Kim’s enthusiasm for reproducing historical maedeup derives from the rich cultural legacy of her close family. Her father was the late poet Kim Kwang-kyun (1914-93) and Kim is the wife of artist Jeon Seong-u, owner of the Gansong Art Museum. Gansong is the oldest private museum in Korea and was founded by Jeon’s father, the late Jeon Hyeong-pil.

The elder Jeon was known to purchase artifacts to prevent them from being taken to Japan during that country’s colonial rule of Korea from 1910 to 1945. Located in Seongbuk-dong, northern Seoul, the museum boasts the finest private collection of Korean art in the country, including 14 pieces designated by the government as National Treasures and another 12 as Treasures.

Kim majored in applied arts at Ewha Womans University in Seoul and started studying knot making in the 1960s with Kim Hee-jin, a pioneering artist who contributed much to the recovery of maedeup. Prior to that, the craft was becoming a dying art in the aftermath of the social turmoil of the first half of the 20th century.

Since then, Kim has won many awards at major national craft contests, as well as held numerous group and solo exhibitions, including shows in Japan, France, Italy, the United States and Canada. Her maedeup works are on display at the Victoria and Albert Museum in London, the National Museum of Oriental Art in Rome and the Seattle Asian Art Museum.
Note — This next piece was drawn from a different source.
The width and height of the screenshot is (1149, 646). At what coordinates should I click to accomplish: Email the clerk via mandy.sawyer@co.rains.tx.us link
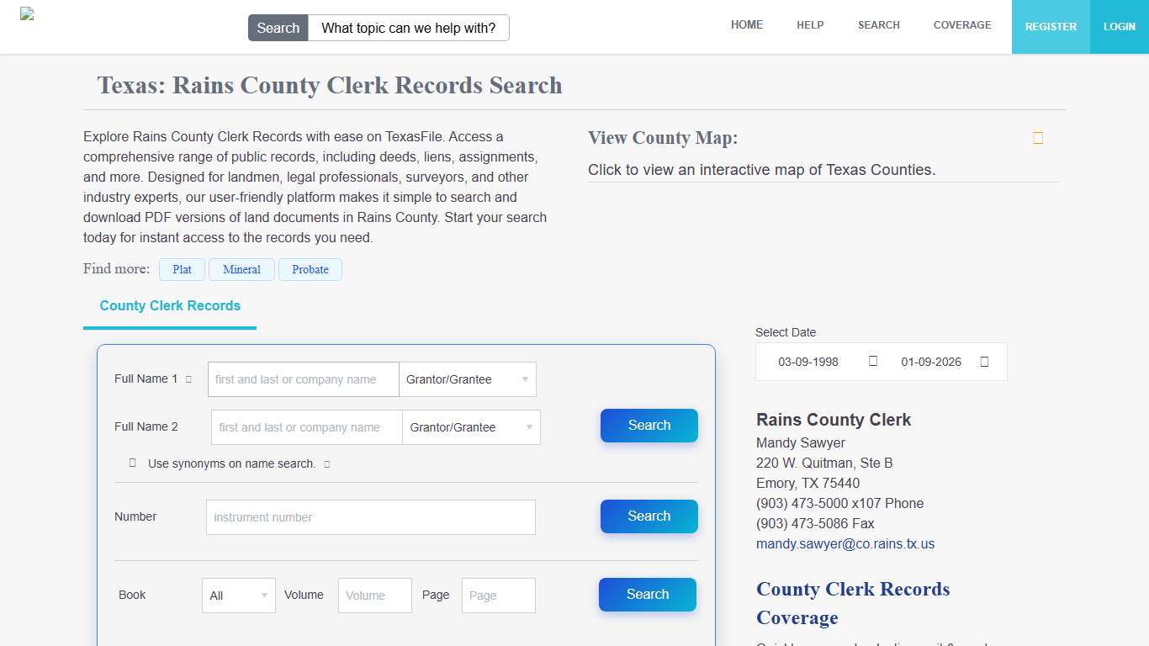coord(845,543)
During an exhibition at the Smithsonian Museum in Washington last year, she gave public demonstrations of knot making.

Kim is currently collaborating with designer Ha Ji-hun, a professor at Chugye University for the Arts, to produce furniture that features knots and other traditional Korean craft designs.

“We want to create a national brand of furniture, using the old techniques to design furniture for modern use,” she said.

The artist said that modern Koreans, and more so foreigners, tend to regard maedeup as a form of traditional art suitable only for women’s accessories, such as pendants called norigae. However, maedeup was so extensively used in traditional Korea that everyday life was almost impossible without it, she said. “Knots were not simply for decoration and ornaments but part of life,” she said.

Traditional knots in Korea, Japan and China are based on similar techniques, Kim said, but their use in Japan and China was much more limited than in Korea. Numerous relics and documents from ancient Korea testify to the extensive use of knot craft in everyday life and rituals in Korea. Maedeup came to be widely used for a variety of everyday objects during the Joseon Dynasty, in particular. Demands for the braids and tassels used for tying the knots was so great during the Joseon period that an entire village was devoted to their production.

Kim said the art of maedeup is difficult to master. The knotting process starts with the dyeing of silk threads, and only natural materials are used for this. The dyed strands are then twisted and wound around a frame to make a braid. There are about 40 basic ways of knotting and one characteristic of maedeup is that each piece looks the same from both front and back.

Kim established her institute in 1977 to pass on her skills to younger Koreans, and has held 10 group exhibitions so far.

“I always thank my students for learning this difficult skill,” she said.